▸ What needs to be done
In your copy, repeat the records exactly and leave out the pictures.

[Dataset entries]
%%
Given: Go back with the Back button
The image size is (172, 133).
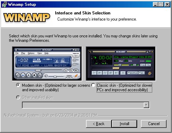Looking at the screenshot, I should click(x=99, y=124).
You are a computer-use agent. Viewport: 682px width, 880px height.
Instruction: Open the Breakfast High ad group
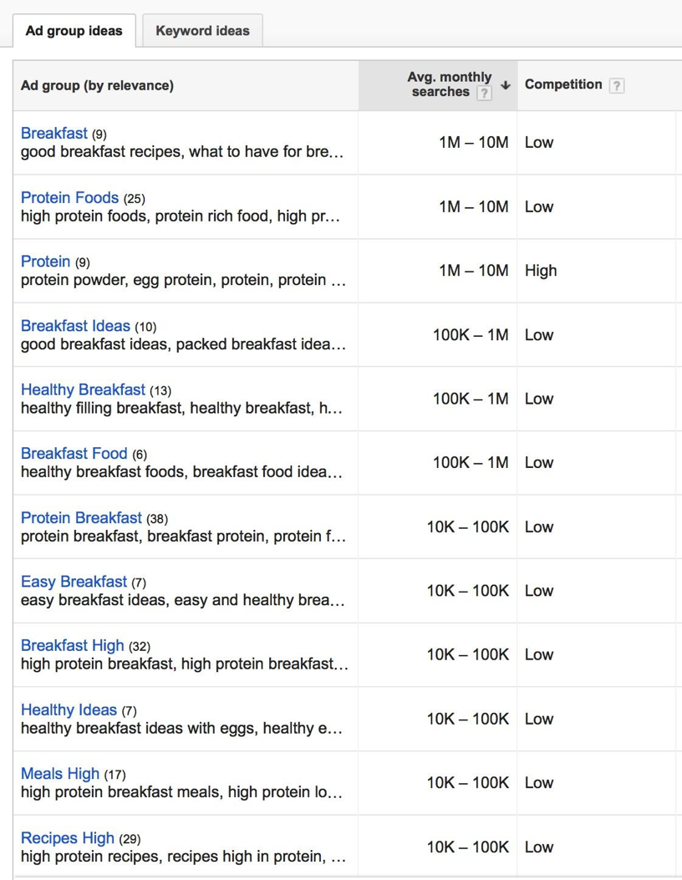[x=72, y=645]
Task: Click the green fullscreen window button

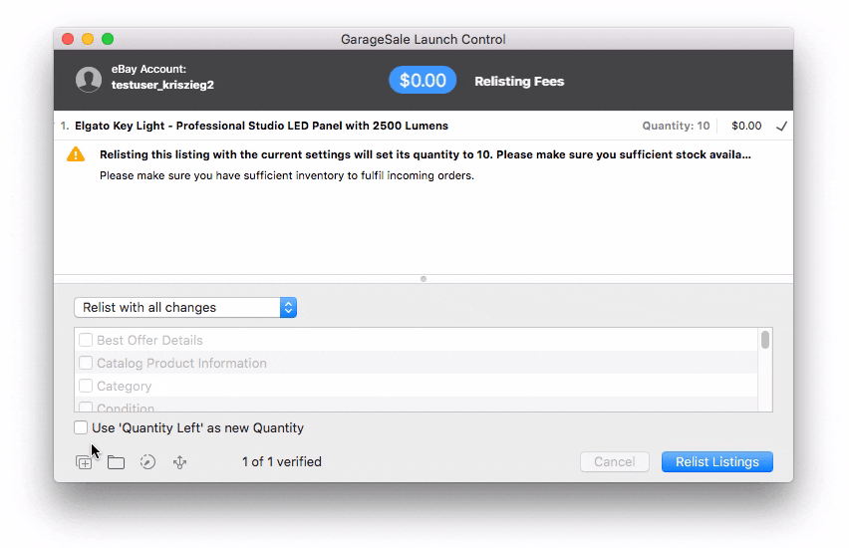Action: click(108, 39)
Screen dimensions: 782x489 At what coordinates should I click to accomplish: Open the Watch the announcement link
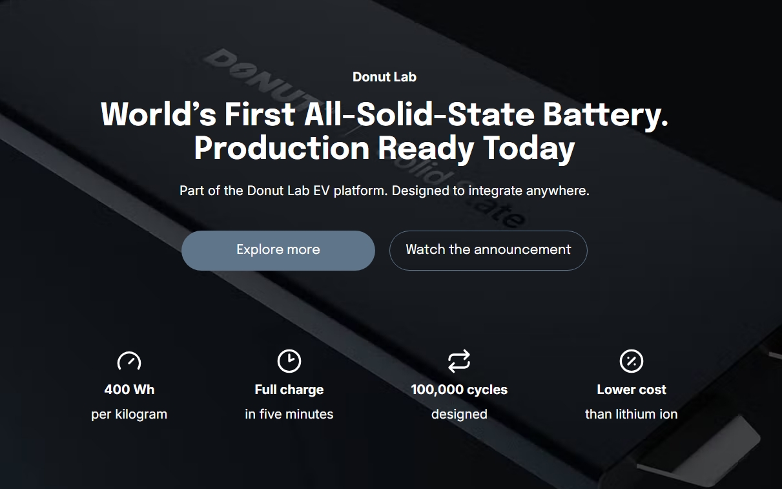point(488,251)
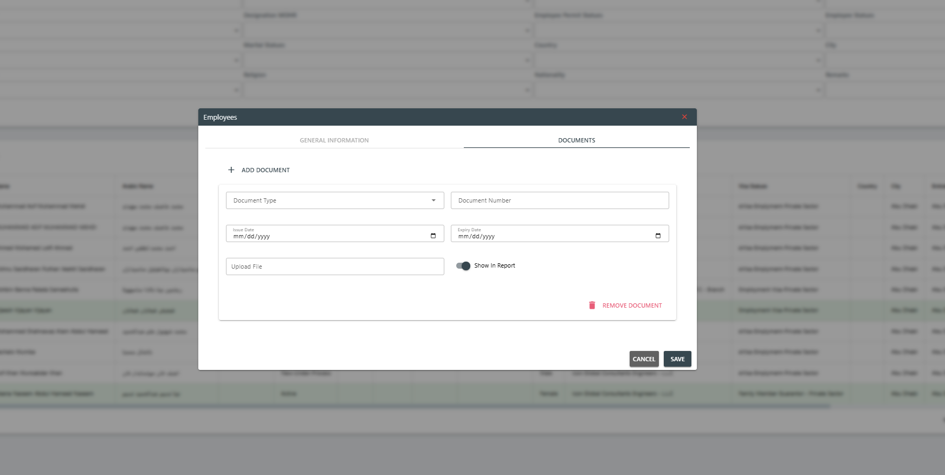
%%
▸ Result of the exercise
Given: Go back with the Back button
The image size is (172, 133).
Looking at the screenshot, I should click(x=99, y=124).
You are a computer-use agent. Viewport: 682px width, 880px height.
Instruction: Open the Breakfast High ad group
[x=72, y=645]
Task: Click the green fullscreen window button

Action: click(108, 39)
Screen dimensions: 782x489 At what coordinates should I click to accomplish: Open the Watch the announcement link
point(488,251)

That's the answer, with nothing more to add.